AMA policy supports expanding Medicaid to cover all Americans earning less than 100% of the federal poverty level. The Association -- which endorsed the House Democratic reform bill -- would prefer that Congress increase Medicaid pay for all physicians and allow enrollees to use federal funds to buy private insurance.
Potential state battles
States might fare even more poorly under the Finance Committee bill under discussion.
A May 11 committee policy options paper -- one of three that formed the basis for the panel's bill -- called for the federal government to pay for the first five years of a Medicaid expansion to 150% of poverty, then return to a federal/state share. The federal government pays an average of 57% of Medicaid spending, ranging from a minimum of 50% to a maximum of 83%. The governors group opposes this kind of unfunded mandate, Salo said.

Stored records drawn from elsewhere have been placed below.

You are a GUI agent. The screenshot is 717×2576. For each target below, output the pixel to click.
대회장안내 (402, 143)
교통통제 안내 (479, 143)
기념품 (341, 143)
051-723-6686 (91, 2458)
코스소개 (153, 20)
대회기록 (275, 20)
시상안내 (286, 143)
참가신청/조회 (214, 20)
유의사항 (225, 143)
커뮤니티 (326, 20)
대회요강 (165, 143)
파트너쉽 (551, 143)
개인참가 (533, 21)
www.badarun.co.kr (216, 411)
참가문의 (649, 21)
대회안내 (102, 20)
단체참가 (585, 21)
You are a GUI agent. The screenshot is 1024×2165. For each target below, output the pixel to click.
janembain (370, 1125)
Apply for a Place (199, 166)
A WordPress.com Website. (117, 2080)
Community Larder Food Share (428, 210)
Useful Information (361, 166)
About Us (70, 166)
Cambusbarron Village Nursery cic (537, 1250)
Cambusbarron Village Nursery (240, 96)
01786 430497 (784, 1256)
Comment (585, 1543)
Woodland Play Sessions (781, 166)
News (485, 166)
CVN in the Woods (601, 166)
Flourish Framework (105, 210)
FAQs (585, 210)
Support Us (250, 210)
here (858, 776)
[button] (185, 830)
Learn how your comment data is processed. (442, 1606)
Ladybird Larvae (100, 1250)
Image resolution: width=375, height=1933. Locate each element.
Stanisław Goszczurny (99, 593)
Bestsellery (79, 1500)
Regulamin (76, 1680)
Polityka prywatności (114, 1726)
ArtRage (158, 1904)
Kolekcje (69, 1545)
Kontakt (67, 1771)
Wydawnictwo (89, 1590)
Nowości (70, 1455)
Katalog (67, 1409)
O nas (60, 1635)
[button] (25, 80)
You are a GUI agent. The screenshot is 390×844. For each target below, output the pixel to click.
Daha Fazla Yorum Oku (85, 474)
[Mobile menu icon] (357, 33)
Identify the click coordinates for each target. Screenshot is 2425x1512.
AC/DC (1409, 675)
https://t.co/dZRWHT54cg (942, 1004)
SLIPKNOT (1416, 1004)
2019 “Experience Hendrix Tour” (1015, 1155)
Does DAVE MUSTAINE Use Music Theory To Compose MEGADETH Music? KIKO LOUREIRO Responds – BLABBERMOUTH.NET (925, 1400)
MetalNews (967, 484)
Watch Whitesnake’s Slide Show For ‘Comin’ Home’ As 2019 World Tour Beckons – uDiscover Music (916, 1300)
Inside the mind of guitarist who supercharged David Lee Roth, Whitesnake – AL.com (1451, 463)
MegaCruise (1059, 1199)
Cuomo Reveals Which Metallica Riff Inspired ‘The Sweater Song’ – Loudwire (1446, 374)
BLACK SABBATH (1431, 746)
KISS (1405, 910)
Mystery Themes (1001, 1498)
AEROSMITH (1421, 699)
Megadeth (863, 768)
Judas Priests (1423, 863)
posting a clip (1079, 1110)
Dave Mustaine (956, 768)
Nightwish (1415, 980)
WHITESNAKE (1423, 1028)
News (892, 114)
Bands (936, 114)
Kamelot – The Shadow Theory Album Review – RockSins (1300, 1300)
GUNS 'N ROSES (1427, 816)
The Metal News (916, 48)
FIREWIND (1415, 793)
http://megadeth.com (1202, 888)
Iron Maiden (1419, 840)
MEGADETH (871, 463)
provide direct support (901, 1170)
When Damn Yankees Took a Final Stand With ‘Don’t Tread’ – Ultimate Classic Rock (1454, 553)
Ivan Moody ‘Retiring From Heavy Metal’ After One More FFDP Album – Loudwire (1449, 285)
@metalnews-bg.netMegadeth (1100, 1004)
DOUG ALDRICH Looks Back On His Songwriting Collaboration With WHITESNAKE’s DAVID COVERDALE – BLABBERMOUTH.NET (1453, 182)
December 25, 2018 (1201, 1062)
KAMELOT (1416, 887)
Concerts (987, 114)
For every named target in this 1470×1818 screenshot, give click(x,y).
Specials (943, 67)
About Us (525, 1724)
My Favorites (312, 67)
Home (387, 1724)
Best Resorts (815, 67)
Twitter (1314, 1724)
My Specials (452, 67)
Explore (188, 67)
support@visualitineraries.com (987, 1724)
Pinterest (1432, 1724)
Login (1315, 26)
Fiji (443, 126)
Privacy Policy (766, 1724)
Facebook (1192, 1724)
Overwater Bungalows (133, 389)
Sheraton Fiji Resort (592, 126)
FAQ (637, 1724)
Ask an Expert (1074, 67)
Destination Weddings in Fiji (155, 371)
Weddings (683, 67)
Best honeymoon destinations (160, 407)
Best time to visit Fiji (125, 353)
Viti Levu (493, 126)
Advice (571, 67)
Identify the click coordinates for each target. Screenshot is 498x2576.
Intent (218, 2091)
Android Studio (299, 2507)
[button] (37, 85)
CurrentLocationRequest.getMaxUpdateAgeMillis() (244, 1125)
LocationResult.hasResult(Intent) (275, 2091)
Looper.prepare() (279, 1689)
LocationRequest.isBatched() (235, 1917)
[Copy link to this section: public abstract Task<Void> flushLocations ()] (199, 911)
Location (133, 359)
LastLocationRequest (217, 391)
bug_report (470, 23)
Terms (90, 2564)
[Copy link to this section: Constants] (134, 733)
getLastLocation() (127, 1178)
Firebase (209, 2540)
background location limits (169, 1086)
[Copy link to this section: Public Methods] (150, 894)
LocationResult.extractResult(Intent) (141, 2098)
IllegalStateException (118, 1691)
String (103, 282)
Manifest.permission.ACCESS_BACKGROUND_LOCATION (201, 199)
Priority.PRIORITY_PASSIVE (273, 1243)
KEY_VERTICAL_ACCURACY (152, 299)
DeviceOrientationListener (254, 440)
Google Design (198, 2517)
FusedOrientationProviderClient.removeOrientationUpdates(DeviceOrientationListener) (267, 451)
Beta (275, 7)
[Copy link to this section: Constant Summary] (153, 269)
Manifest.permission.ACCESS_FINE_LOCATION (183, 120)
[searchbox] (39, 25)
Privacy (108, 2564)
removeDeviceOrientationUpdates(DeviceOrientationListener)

Expanding Medicaid also could bring up fiscal contention among the states. New York Gov. David Paterson, for example, wrote in a July 21 letter to the New York congressional delegation that the House bill should not reward states that have offered only more basic Medicaid coverage with a 100% matching rate during the Medicaid expansion.
But Medicaid needs its foundation solidified before it's expanded, said Mark V. Pauly, PhD, a professor in the Health Care Management Dept. at the University of Pennsylvania Wharton School. Low-income states generally offer the least comprehensive and most difficult-to-access Medicaid coverage and need the most federal support, he said. On the other hand, wealthier states might not even need the 50% minimum match they receive to provide essential Medicaid coverage.
"In the high-spending states, they may not be spending on things of such high value," he said.
Giving states a 100% matching rate for an expansion could lead to more waste, said Pauly, who wrote a Medicaid reform policy paper in July published by the American Enterprise Institute, a conservative think tank.